Stored items:
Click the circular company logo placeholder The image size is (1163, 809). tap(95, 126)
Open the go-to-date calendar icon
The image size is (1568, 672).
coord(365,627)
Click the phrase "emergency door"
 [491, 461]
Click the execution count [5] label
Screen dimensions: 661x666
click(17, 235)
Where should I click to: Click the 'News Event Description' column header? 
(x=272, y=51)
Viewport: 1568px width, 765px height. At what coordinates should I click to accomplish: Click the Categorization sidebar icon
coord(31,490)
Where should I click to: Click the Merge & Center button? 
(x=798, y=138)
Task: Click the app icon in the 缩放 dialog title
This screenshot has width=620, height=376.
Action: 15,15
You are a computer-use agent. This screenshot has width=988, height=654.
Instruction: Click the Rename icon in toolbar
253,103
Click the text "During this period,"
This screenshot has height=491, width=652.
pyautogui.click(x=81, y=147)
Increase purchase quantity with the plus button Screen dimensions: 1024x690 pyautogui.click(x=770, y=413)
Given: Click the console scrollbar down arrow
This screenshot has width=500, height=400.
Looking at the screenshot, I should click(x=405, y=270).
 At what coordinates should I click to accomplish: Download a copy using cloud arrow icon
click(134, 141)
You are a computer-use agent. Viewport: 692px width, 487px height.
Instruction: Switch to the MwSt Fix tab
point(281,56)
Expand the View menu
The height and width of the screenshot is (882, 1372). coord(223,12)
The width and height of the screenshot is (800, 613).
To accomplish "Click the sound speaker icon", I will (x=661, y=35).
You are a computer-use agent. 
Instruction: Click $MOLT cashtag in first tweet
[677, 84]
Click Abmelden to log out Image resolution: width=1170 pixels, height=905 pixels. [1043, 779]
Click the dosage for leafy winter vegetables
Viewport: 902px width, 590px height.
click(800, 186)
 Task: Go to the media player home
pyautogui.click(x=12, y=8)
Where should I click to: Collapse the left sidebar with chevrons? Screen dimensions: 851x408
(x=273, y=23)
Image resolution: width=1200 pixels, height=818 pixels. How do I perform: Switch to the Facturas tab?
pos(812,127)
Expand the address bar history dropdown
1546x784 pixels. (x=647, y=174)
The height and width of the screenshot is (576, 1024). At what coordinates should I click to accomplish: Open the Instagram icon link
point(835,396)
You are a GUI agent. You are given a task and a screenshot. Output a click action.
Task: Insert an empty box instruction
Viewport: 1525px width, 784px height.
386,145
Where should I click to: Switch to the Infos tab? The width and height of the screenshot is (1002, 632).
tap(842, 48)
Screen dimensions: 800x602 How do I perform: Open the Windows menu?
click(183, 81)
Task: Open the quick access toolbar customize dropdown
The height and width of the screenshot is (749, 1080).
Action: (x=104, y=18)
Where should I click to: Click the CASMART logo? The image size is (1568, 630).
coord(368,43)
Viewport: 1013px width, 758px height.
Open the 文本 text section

PROBLEM STATEMENT: All entries are to be copied exactly as they read.

YOUR SOLUTION:
Click the circular company logo placeholder The image size is (1163, 809). tap(95, 126)
Open the go-to-date calendar icon
The image size is (1568, 672).
coord(365,627)
Click the phrase "emergency door"
 [491, 461]
Click the execution count [5] label
Screen dimensions: 661x666
click(17, 235)
Where should I click to: Click the 'News Event Description' column header? 
(x=272, y=51)
Viewport: 1568px width, 765px height. At what coordinates should I click to accomplish: Click the Categorization sidebar icon
coord(31,490)
Where should I click to: Click the Merge & Center button? 
(x=798, y=138)
Task: Click the app icon in the 缩放 dialog title
This screenshot has width=620, height=376.
Action: 15,15
You are a computer-use agent. This screenshot has width=988, height=654.
Instruction: Click the Rename icon in toolbar
253,103
Click the text "During this period,"
This screenshot has height=491, width=652.
pyautogui.click(x=81, y=147)
Increase purchase quantity with the plus button Screen dimensions: 1024x690 pyautogui.click(x=770, y=413)
Given: Click the console scrollbar down arrow
This screenshot has width=500, height=400.
Looking at the screenshot, I should click(x=405, y=270).
 At what coordinates should I click to accomplish: Download a copy using cloud arrow icon
click(134, 141)
You are a computer-use agent. Viewport: 692px width, 487px height.
Instruction: Switch to the MwSt Fix tab
point(281,56)
Expand the View menu
The height and width of the screenshot is (882, 1372). coord(223,12)
The width and height of the screenshot is (800, 613).
To accomplish "Click the sound speaker icon", I will (x=661, y=35).
You are a computer-use agent. 
Instruction: Click $MOLT cashtag in first tweet
[677, 84]
Click Abmelden to log out Image resolution: width=1170 pixels, height=905 pixels. [1043, 779]
Click the dosage for leafy winter vegetables
Viewport: 902px width, 590px height.
click(800, 186)
 Task: Go to the media player home
pyautogui.click(x=12, y=8)
Where should I click to: Collapse the left sidebar with chevrons? Screen dimensions: 851x408
(x=273, y=23)
Image resolution: width=1200 pixels, height=818 pixels. How do I perform: Switch to the Facturas tab?
pos(812,127)
Expand the address bar history dropdown
1546x784 pixels. (x=647, y=174)
The height and width of the screenshot is (576, 1024). At what coordinates should I click to accomplish: Open the Instagram icon link
point(835,396)
You are a GUI agent. You are given a task and a screenshot. Output a click action.
Task: Insert an empty box instruction
Viewport: 1525px width, 784px height.
386,145
Where should I click to: Switch to the Infos tab? The width and height of the screenshot is (1002, 632).
tap(842, 48)
Screen dimensions: 800x602 How do I perform: Open the Windows menu?
click(183, 81)
Task: Open the quick access toolbar customize dropdown
The height and width of the screenshot is (749, 1080).
Action: (x=104, y=18)
Where should I click to: Click the CASMART logo? The image size is (1568, 630).
coord(368,43)
Viewport: 1013px width, 758px height.
Open the 文本 text section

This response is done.